Mites occupy a wide range of ecological niches. For example, Oribatida mites are important decomposers in many habitats. They eat a wide variety of material including living and dead plant and fungal material, lichens and carrion; some are predatory, though no oribatid mites are parasitic.[11]

Many mites are parasitic on plants and animals. One family of mites Pyroglyphidae, or nest mites, live primarily in the nests of birds and animals. These mites are largely parasitic and consume blood, skin and keratin. Dust mites, which feed mostly on dead skin and hair shed from humans instead of consuming them from the organism directly, evolved from these parasitic ancestors.[12]

Insects are sometimes infested by parasitic mites. Examples are Varroa destructor, which attaches to the body of the honey bee, and Acarapis woodi (family Tarsonemidae), which lives in the tracheae of honey bees. Hundreds of species are associated with other bees, mostly poorly described. They attach to bees in a variety of ways. For example, Trigona corvina workers have been found with mites attached to the outer face of their hind tibiae.[13] Some are thought to be parasites, while others are beneficial symbionts. Mites also parasitize some ant species, such as Eciton burchellii.
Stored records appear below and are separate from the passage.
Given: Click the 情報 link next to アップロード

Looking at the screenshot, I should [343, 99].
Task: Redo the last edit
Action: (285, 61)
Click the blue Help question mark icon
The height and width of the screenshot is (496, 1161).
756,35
Plant pests include the so-called spider mites (family Tetranychidae), thread-footed mites (family Tarsonemidae), and the gall mites (family Eriophyidae). Among the species that attack animals are members of the sarcoptic mange mites (family Sarcoptidae), which burrow under the skin. Demodex mites (family Demodicidae) are parasites that live in or near the hair follicles of mammals, including humans.

The tropical species Archegozetes longisetosus is one of the strongest animals in the world, relative to its mass (100 μg): It lifts up to 1,182 times its own weight, over five times more than would be expected of such a minute animal.[14] Mites also hold the record speed; for its length, Paratarsotomus macropalpis is the fastest animal on Earth.

Relationship with humansEdit

Mites are tiny, almost invisible, and apart from those that are of economic concern to humans, little studied. The majority are beneficial, living in the soil or aqueous environments and assisting in the decomposition of decaying organic material, or consuming fungi, plant or animal matter, as part of the carbon cycle.[8]

Medical significanceEdit

The majority of mite species are harmless to humans and domestic animals, but a few species can colonize mammals directly, acting as vectors for disease transmission, and causing or contributing to allergenic diseases.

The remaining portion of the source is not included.